WHAT THE TASK ASKS:
Give back, character for character, the line that includes "Click the World Cup logo icon" and all lines beneath it in the data.

..........

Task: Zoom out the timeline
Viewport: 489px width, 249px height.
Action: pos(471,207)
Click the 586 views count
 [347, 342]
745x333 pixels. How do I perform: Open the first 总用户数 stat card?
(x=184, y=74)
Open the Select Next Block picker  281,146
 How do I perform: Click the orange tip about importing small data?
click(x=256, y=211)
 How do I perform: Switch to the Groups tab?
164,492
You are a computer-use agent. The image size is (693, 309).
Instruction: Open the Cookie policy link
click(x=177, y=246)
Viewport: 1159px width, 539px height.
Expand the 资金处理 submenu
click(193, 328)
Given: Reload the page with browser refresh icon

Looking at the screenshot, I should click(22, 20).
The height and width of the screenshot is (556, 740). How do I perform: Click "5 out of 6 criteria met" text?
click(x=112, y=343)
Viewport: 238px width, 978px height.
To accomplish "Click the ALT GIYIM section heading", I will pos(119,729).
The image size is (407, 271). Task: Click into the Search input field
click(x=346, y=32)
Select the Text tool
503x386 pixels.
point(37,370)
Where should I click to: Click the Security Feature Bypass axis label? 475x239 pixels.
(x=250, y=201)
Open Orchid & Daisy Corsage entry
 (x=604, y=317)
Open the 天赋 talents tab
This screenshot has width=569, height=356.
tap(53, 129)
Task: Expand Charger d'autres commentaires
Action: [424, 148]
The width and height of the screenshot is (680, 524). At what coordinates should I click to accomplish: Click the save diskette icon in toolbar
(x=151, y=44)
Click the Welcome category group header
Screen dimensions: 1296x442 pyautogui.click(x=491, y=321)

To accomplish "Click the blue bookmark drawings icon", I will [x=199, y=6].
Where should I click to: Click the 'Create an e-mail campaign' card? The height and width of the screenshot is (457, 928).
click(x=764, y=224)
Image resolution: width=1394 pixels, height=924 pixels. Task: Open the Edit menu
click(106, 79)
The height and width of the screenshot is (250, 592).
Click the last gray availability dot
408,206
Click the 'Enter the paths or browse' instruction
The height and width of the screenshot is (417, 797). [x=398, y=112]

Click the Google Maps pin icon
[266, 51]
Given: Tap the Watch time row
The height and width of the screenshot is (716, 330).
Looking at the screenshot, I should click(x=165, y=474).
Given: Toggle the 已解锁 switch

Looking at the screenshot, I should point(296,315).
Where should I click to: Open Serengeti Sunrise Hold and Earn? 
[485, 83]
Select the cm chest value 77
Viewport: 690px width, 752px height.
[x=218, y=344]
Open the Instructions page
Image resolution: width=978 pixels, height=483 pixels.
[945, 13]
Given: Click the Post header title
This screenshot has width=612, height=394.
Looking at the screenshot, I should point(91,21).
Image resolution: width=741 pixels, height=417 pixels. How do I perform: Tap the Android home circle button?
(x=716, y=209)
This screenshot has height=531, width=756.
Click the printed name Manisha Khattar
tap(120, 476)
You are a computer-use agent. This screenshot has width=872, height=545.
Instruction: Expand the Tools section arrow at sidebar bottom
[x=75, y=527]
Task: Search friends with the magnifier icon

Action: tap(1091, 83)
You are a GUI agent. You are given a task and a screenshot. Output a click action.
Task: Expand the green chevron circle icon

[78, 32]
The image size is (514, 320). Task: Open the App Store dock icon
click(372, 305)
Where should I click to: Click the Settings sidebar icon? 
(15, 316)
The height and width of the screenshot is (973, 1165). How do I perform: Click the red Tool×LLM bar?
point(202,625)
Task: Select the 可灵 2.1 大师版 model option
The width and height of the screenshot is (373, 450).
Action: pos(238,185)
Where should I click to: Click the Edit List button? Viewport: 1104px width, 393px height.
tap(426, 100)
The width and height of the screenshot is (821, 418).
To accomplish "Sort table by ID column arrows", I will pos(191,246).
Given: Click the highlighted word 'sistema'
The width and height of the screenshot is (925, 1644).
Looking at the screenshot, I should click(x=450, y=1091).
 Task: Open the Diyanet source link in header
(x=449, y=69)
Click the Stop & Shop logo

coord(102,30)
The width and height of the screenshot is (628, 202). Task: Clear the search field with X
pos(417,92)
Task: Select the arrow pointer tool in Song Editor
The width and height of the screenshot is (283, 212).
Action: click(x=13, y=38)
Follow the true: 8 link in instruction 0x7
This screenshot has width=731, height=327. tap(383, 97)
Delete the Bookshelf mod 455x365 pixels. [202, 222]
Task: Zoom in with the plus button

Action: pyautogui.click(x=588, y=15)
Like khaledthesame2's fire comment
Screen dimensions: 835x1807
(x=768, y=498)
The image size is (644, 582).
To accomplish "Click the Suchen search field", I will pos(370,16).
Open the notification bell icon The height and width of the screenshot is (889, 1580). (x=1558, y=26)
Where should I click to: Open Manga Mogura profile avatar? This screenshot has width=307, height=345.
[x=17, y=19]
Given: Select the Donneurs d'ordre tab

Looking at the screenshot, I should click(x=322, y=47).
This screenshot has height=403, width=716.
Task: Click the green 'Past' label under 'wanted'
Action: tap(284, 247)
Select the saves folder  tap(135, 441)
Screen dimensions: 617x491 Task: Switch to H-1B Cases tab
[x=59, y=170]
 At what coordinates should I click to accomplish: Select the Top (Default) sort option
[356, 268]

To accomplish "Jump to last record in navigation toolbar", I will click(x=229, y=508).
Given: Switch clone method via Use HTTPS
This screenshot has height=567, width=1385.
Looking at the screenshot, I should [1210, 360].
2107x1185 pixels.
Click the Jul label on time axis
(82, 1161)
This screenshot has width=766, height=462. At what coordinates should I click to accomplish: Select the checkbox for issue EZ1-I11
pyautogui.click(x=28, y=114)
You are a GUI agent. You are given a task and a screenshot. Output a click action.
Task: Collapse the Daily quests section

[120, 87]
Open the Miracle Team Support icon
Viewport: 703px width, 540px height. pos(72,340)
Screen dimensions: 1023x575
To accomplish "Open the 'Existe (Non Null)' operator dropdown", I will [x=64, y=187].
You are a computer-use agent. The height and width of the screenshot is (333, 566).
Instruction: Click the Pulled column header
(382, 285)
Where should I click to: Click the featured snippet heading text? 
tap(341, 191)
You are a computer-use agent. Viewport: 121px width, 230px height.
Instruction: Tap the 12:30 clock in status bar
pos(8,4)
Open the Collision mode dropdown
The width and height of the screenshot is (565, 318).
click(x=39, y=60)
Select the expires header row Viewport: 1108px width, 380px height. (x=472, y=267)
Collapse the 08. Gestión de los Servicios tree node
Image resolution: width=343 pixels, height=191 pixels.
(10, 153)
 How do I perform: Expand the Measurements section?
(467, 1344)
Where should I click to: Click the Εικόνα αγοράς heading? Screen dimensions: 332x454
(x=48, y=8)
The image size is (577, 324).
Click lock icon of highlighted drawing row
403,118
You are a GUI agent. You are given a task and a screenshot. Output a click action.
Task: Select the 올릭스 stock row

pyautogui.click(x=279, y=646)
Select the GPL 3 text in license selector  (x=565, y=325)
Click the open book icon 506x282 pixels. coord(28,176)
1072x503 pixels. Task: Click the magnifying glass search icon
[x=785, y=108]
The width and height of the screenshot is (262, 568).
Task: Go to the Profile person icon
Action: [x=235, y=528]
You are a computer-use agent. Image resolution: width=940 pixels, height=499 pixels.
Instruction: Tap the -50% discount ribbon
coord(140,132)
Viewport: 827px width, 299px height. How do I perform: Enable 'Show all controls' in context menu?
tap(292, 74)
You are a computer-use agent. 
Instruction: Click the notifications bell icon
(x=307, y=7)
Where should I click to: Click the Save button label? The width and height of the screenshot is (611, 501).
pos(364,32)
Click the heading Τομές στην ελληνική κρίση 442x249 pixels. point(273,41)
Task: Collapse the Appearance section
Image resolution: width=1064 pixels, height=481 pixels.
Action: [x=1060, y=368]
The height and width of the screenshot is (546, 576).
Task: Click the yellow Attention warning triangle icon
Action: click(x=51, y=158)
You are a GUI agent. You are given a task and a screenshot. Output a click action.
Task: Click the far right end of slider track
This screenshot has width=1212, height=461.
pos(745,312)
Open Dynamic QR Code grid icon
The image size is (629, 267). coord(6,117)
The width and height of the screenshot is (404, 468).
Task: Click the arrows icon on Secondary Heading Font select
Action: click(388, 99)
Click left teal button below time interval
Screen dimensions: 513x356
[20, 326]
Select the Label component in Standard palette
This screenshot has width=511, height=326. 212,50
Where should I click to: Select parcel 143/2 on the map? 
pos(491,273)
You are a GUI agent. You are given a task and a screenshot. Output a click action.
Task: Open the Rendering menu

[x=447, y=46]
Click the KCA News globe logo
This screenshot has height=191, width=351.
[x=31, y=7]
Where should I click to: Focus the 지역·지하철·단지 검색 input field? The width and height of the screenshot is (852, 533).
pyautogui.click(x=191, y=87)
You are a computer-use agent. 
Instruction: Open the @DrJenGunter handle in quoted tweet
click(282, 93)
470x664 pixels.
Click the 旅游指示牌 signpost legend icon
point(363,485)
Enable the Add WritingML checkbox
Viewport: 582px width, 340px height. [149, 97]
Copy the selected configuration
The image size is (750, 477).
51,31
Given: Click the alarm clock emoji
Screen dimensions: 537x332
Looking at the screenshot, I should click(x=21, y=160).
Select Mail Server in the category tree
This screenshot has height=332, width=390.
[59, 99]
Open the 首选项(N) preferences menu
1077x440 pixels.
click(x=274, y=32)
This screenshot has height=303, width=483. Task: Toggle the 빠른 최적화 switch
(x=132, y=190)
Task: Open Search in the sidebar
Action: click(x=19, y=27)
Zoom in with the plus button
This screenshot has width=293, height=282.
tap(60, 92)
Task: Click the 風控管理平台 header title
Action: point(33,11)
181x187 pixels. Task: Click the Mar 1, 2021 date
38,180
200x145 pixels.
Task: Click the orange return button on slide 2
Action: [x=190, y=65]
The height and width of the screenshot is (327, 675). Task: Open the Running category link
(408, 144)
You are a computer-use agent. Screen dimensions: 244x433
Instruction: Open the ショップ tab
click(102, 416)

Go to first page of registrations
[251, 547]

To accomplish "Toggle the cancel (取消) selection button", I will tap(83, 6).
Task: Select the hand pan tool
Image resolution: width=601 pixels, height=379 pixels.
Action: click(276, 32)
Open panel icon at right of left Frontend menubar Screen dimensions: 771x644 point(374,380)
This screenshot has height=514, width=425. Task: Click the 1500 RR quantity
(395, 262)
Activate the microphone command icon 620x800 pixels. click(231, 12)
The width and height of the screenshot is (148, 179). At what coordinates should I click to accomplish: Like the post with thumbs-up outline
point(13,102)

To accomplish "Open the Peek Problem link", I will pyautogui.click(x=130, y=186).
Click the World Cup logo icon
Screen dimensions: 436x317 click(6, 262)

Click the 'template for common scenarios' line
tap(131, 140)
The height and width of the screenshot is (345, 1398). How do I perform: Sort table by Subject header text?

..........

THE COMPLETED TASK:
Click the World Cup logo icon
Screen dimensions: 436x317 click(6, 262)

Click the 'template for common scenarios' line
tap(131, 140)
The height and width of the screenshot is (345, 1398). How do I perform: Sort table by Subject header text?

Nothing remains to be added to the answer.